◆ ACTION ITEM ◆
Every line between the top of the data below and the line with "Click the solid orange circle graphic", both ends included, must be retyped exactly.

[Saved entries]
------------------------------
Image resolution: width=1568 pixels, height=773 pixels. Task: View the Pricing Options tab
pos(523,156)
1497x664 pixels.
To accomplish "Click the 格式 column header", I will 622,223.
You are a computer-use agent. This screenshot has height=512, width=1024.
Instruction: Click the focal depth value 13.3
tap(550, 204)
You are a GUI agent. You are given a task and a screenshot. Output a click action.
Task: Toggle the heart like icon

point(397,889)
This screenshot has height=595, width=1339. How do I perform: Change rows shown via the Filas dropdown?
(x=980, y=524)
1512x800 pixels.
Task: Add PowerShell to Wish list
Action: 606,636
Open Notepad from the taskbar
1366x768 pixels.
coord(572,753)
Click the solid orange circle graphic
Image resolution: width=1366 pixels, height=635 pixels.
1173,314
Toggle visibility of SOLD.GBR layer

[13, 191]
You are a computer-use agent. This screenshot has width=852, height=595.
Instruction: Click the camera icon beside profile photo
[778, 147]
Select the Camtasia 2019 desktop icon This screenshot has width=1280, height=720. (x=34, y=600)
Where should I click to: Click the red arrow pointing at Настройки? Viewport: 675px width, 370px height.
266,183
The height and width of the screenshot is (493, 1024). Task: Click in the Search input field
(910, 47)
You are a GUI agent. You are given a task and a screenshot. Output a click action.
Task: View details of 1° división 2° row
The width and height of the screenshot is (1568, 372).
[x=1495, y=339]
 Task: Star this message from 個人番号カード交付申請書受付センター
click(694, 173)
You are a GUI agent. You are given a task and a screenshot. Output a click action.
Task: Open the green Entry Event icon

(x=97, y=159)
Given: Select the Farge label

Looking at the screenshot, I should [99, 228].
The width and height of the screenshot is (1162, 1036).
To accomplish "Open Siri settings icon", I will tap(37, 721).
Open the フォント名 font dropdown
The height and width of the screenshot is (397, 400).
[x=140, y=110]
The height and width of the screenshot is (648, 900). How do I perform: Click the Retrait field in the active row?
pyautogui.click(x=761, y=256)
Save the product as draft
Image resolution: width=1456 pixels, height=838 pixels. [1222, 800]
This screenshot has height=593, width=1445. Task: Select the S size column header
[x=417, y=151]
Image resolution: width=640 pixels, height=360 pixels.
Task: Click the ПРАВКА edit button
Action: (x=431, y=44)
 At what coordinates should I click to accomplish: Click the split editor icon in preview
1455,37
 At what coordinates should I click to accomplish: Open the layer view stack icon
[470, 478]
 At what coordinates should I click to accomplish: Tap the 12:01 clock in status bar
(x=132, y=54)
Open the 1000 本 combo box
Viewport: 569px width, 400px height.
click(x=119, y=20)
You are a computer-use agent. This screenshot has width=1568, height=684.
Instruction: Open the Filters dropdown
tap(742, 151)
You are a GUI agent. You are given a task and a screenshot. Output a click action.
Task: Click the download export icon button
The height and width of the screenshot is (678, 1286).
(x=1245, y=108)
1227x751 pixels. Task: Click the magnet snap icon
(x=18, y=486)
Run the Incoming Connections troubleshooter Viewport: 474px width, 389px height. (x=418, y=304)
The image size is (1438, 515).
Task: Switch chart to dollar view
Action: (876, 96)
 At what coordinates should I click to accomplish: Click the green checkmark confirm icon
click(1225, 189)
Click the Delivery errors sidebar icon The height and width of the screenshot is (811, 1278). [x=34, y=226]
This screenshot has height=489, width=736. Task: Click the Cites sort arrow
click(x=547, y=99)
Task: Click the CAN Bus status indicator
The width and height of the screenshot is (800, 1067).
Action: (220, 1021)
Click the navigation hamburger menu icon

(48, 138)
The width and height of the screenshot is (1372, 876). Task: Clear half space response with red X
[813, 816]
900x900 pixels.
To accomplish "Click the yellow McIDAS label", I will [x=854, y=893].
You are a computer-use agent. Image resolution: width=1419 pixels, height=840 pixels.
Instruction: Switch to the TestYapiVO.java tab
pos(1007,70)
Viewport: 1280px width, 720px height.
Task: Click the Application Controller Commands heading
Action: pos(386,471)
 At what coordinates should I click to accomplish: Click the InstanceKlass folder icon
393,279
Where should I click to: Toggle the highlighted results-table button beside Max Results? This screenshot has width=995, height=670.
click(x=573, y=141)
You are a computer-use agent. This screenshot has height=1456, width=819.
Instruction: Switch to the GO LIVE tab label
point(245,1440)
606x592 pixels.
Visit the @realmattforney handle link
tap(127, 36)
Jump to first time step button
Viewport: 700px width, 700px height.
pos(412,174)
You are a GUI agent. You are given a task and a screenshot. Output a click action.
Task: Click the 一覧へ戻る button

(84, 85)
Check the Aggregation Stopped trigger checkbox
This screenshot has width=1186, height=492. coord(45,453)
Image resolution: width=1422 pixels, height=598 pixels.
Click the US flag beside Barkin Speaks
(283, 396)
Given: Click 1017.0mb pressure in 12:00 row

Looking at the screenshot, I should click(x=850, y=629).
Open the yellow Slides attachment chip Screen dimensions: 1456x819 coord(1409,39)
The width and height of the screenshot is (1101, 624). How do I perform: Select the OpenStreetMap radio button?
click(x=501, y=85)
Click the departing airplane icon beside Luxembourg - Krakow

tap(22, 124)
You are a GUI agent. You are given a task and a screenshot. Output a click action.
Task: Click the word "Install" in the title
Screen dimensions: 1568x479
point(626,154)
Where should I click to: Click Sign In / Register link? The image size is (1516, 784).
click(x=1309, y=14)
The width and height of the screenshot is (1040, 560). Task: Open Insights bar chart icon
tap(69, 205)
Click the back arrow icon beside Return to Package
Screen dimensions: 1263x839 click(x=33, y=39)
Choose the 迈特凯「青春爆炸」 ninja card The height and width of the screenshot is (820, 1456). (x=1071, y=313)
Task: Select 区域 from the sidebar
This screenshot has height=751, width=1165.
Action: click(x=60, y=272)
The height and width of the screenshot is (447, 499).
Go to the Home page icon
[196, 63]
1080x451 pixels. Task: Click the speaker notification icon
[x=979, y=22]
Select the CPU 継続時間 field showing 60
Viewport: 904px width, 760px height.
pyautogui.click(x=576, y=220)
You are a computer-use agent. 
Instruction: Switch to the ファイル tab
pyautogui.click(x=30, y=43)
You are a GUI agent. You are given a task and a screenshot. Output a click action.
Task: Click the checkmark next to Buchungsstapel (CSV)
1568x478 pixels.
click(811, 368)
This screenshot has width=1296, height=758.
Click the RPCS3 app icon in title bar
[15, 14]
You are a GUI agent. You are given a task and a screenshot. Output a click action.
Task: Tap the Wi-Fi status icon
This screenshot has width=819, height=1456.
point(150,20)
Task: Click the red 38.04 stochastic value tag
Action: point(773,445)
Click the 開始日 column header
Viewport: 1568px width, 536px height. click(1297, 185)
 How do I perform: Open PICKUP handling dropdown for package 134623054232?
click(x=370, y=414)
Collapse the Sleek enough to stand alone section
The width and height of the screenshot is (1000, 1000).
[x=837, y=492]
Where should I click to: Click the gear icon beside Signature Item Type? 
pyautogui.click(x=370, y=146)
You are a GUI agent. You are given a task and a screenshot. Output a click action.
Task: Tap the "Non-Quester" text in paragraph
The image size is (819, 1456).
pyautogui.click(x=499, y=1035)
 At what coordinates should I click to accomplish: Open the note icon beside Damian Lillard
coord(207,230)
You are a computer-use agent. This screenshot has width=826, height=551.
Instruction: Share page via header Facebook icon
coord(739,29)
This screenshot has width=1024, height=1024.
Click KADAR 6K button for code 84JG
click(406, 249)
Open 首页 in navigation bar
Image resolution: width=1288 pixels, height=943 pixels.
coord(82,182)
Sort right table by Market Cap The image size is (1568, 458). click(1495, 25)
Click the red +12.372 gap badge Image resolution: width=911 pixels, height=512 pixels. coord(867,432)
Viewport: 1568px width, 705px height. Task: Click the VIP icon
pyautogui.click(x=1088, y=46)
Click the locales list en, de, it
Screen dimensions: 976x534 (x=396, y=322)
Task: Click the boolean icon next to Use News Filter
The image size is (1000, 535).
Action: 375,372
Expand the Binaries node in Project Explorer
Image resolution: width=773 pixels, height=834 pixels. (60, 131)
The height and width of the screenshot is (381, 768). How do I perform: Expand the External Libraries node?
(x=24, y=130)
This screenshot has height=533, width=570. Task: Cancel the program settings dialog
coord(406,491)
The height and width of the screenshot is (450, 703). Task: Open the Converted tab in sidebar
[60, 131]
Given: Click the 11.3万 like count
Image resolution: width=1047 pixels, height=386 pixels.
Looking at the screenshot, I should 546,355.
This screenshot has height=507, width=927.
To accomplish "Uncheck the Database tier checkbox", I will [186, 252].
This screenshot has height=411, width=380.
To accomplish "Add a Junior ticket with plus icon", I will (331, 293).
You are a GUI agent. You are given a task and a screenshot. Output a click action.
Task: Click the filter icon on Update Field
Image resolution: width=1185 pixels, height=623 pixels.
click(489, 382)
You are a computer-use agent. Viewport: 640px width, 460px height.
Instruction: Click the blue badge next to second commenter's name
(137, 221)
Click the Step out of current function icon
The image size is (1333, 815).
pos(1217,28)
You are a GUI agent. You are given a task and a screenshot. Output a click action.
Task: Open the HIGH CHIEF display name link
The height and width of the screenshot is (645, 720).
------------------------------
◆ OUTPUT FOR THIS EXERCISE ◆
Image resolution: width=1568 pixels, height=773 pixels. Task: View the Pricing Options tab
pos(523,156)
1497x664 pixels.
To accomplish "Click the 格式 column header", I will 622,223.
You are a computer-use agent. This screenshot has height=512, width=1024.
Instruction: Click the focal depth value 13.3
tap(550, 204)
You are a GUI agent. You are given a task and a screenshot. Output a click action.
Task: Toggle the heart like icon

point(397,889)
This screenshot has height=595, width=1339. How do I perform: Change rows shown via the Filas dropdown?
(x=980, y=524)
1512x800 pixels.
Task: Add PowerShell to Wish list
Action: 606,636
Open Notepad from the taskbar
1366x768 pixels.
coord(572,753)
Click the solid orange circle graphic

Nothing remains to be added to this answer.